Jump to content
Corsair Community

Seemingly random BSOD's. Inconsistent memtest


Cybbe

Recommended Posts

Hello, let me first introduce myself, my background and my current system.

 

I'm a software bachelor student, with a fair amount of experience in overclocking and assembly of computers. I honestly don't remember the last time I bought a pre-assembled one. I think I started taking apart and reassembling my own computers when I was 12. I've gone through a lot of stuff, and generally know my way around computers.

My current system is a less than a month old i5-2400, running on an ASRock P67 Pro3 SE, powered by a fairly old 550w ######## NeoHE PSU.

I have a Radeon HD5850 video card. I have two harddrives currently (500gb and 2tb Seagate drives, Sata 2 and 3 respectively), and no optical drive.

 

The ram in question are 2x2gb XMS3 1600mhz ram, specced at timings 9-9-9-24 (1T, I think), at 1.65v.

That is, CMX4GX3M2A1600C9.

> TASK DESCRIPTION
Reproduce the BSOD forum post in full, word for word. None of the material is needed here.

> SOURCE EXCERPT
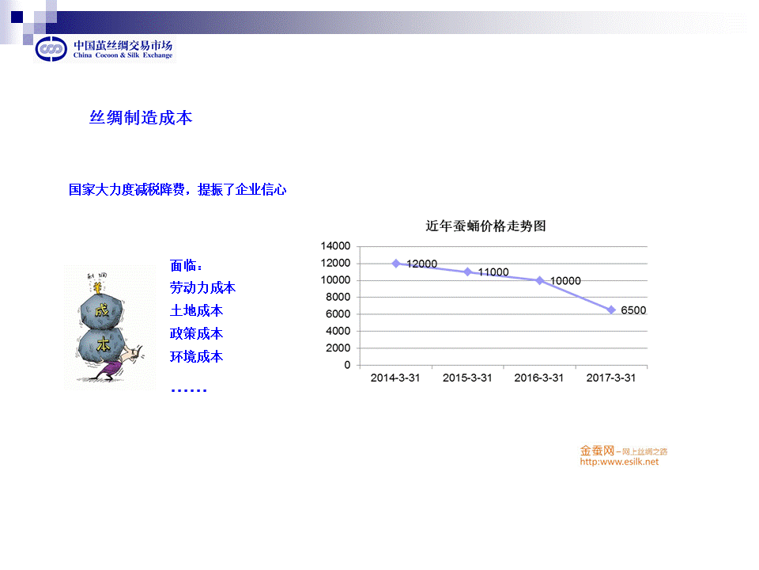
Task: Select the chart title 近年蚕蛹价格走势图
Action: pos(486,226)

> RESULT OF THE TASK
Jump to content
Corsair Community

Seemingly random BSOD's. Inconsistent memtest


Cybbe

Recommended Posts

Hello, let me first introduce myself, my background and my current system.

 

I'm a software bachelor student, with a fair amount of experience in overclocking and assembly of computers. I honestly don't remember the last time I bought a pre-assembled one. I think I started taking apart and reassembling my own computers when I was 12. I've gone through a lot of stuff, and generally know my way around computers.

My current system is a less than a month old i5-2400, running on an ASRock P67 Pro3 SE, powered by a fairly old 550w ######## NeoHE PSU.

I have a Radeon HD5850 video card. I have two harddrives currently (500gb and 2tb Seagate drives, Sata 2 and 3 respectively), and no optical drive.

 

The ram in question are 2x2gb XMS3 1600mhz ram, specced at timings 9-9-9-24 (1T, I think), at 1.65v.

That is, CMX4GX3M2A1600C9.